Dark Money, Dark Science

Resolved: Every time someone uses the phrase “settled science” we should all throw a penalty flag. And if this is said by an actual scientist, he should be locked in stocks so that we may pelt him with genetically altered tomatoes. It is not the nature of science to “settle”; there is always doubt; there is always something more to know.

Most non-scientists don’t appreciate this, which makes the myth of “settled science” an easy way to bamboozle the rubes whenever science starts to step on monied toes. The Masters of the Universe don’t have to disprove science when it threatens to cost them money. All they need to do is discredit it enough so that government hesitates to act on it.

A “leading scientist” named Steven Koonin writes in the Wall Street Journal that climate change is not “settled science.” He acknowledges that it is “settled” that climate change is happening, but that since we don’t know precisely how in all details it’s too soon to actually do anything about it.

Let me add that Koonin is a physicist, not a climate guy, who was once chief scientist for BP.

David Atkins writes,

The argument sounds reasonable at first, but it’s absurd on its face. It would be like a doctor refusing to treat a strange new disease because we don’t fully understand all of the effects it might have on the body. It might cause kidney failure and heart failure, or maybe just one, or neither! We just don’t have enough information to treat, so let’s do nothing! Of course, by the time kidney failure occurs it will be too late to save the patient, but oh well.

Of all the cynical arguments against action on climate change, Koonin’s ranks among the most disturbing because it’s so obviously calculated by a very smart person to make a radically irresponsible conclusion just to protect a few entrenched economic elites.

Note also that 2014 is shaping up to be the hottest year on record.

Since Koonin is a physicist I wish someone would ask him about gravity. Science has not settled on an explanation of how gravity works. Until it does, can we walk off cliffs? You first, Steve Koonin.

6 thoughts on “Dark Money, Dark Science

  1. Do there’s a forest fire, North of town. The South wind is fanning the flames. It’s growing and accelerating in the tinder-dry brush. Shall we do a study to determine the cause? After all, if it was caused by lightning, it’s a natural event. Therefore we can’t – shouldn’t – mustn’t – interfere with God’s will. On the other hand if the fire was arson, we can dispatch fire crews.
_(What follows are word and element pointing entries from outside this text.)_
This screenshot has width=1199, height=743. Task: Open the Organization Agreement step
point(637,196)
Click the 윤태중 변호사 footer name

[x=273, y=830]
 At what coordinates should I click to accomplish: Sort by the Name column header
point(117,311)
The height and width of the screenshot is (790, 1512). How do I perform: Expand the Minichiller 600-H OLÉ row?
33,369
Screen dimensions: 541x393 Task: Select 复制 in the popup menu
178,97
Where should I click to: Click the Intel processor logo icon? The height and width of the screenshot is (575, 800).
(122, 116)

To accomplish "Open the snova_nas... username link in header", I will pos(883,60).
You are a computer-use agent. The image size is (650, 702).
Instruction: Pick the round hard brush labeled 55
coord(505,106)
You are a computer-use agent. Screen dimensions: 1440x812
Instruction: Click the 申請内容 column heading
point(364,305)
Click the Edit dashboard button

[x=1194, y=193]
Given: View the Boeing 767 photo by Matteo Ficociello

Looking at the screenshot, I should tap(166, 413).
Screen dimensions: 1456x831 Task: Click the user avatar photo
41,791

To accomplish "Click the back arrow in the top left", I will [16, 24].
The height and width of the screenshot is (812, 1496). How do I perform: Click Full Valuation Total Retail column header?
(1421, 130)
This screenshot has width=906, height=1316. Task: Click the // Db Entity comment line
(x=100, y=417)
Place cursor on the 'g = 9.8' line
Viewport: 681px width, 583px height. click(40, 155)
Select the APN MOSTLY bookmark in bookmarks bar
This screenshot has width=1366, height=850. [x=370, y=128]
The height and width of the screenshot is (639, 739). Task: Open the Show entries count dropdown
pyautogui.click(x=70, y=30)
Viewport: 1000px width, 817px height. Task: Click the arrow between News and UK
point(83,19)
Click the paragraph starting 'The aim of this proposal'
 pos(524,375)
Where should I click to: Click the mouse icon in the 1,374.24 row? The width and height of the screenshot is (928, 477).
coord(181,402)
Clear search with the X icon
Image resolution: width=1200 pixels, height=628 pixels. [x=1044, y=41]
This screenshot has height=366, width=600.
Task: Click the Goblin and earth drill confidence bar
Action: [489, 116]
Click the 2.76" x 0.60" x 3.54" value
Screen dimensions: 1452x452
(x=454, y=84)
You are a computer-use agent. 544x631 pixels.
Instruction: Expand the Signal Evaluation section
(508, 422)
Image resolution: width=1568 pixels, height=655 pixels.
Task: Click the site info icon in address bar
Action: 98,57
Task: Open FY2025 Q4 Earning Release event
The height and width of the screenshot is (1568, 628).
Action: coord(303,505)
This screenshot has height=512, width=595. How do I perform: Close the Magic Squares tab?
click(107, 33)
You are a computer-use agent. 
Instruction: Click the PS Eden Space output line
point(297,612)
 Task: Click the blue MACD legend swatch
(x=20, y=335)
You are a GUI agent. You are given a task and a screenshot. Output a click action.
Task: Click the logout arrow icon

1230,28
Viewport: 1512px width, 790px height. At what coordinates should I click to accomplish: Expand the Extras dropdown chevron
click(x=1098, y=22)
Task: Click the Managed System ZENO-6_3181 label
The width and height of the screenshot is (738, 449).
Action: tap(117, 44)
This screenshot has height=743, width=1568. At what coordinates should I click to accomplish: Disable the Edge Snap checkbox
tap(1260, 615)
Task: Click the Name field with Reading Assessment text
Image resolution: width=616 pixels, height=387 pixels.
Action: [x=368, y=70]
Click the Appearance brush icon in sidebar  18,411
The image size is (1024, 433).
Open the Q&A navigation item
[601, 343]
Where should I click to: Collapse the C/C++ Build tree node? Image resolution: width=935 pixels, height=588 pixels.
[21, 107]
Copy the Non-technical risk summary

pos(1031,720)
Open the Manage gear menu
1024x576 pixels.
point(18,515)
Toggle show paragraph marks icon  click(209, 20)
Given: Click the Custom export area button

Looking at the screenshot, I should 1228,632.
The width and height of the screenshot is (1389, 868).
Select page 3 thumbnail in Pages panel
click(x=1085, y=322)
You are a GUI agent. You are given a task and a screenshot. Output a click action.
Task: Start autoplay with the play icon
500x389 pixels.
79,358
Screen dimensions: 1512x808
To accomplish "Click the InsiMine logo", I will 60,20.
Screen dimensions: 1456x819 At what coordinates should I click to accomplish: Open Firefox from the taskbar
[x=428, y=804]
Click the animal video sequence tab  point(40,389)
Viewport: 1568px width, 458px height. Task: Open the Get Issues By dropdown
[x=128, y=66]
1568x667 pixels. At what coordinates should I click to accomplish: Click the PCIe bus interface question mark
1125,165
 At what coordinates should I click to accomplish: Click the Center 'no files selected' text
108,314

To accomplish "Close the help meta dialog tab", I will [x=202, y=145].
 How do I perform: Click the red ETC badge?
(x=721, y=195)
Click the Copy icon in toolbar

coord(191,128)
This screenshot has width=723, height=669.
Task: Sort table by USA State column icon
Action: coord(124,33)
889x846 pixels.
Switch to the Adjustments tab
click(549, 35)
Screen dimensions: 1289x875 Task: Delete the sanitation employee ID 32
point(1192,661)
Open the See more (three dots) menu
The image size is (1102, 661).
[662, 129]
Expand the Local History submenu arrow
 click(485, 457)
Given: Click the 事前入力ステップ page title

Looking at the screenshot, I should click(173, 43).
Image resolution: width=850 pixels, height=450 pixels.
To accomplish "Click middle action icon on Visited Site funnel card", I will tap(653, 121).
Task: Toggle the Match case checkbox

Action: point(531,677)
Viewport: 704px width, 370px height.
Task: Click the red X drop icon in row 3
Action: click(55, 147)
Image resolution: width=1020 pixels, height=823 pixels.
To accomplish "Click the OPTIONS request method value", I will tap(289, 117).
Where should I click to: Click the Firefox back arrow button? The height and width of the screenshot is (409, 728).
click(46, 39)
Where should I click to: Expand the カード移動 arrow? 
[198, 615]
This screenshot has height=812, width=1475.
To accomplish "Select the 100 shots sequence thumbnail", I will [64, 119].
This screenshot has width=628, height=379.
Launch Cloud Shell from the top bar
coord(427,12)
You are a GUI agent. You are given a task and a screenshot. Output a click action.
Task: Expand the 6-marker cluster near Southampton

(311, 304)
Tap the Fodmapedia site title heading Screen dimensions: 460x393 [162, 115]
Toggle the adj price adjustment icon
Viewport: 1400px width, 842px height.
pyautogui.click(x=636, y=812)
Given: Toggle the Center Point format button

Have to do this right.. Let’s wait for more evidence and information. (Do you smell smoke?)

  2. The only “uncertainties,” are how fast, and how bad, the climate change will be.

    And whether humans can survive – as well as flora and fauna and sea-life as we know it.

    Some things will survive – but probably not humans.

    I don’t understand why the rich and powerful psychopaths and sociopaths don’t care about the world that they’re leaving their children and grandchildren.

    I don’t have any children, but I would like to leave a habitable planet for my niece and nephew, and my friends children, and all children.

    Why don’t they care?

    Oh yeah.
    Never mind.
    They’re rich and powerful psychopaths and sociopaths, and care only for themselves.

  3. This is the kind of “logic” that would be embarrassing among peers, but the goal here obviously is to say something that sounds right to the rubes.

    And, BTW, no one is supposed to notice this BP-fed scientist might have an agenda having nothing to do with science?

  4. ‘Gulag, I always assumed that the fossil fools were aware that climate change was real, but figured each year they were unregulated was more money in the bank, so they could fight regulation with the expected losses of regulatory costs.

    But I’ve seen hearsay about a study that suggests we can make ourselves more carbon neutral cheap. That the amount we’re already going to spend, plus the distributed costs of climate change, is more than the cost of a greener future. Wind and solar are getting better, and Scotland may have found a good way to electrolize (actually, probably “electrolise”) and store hydrogen. (Hydrogen storage could be huge – it means trickles of power could suddenly become much more valuable.)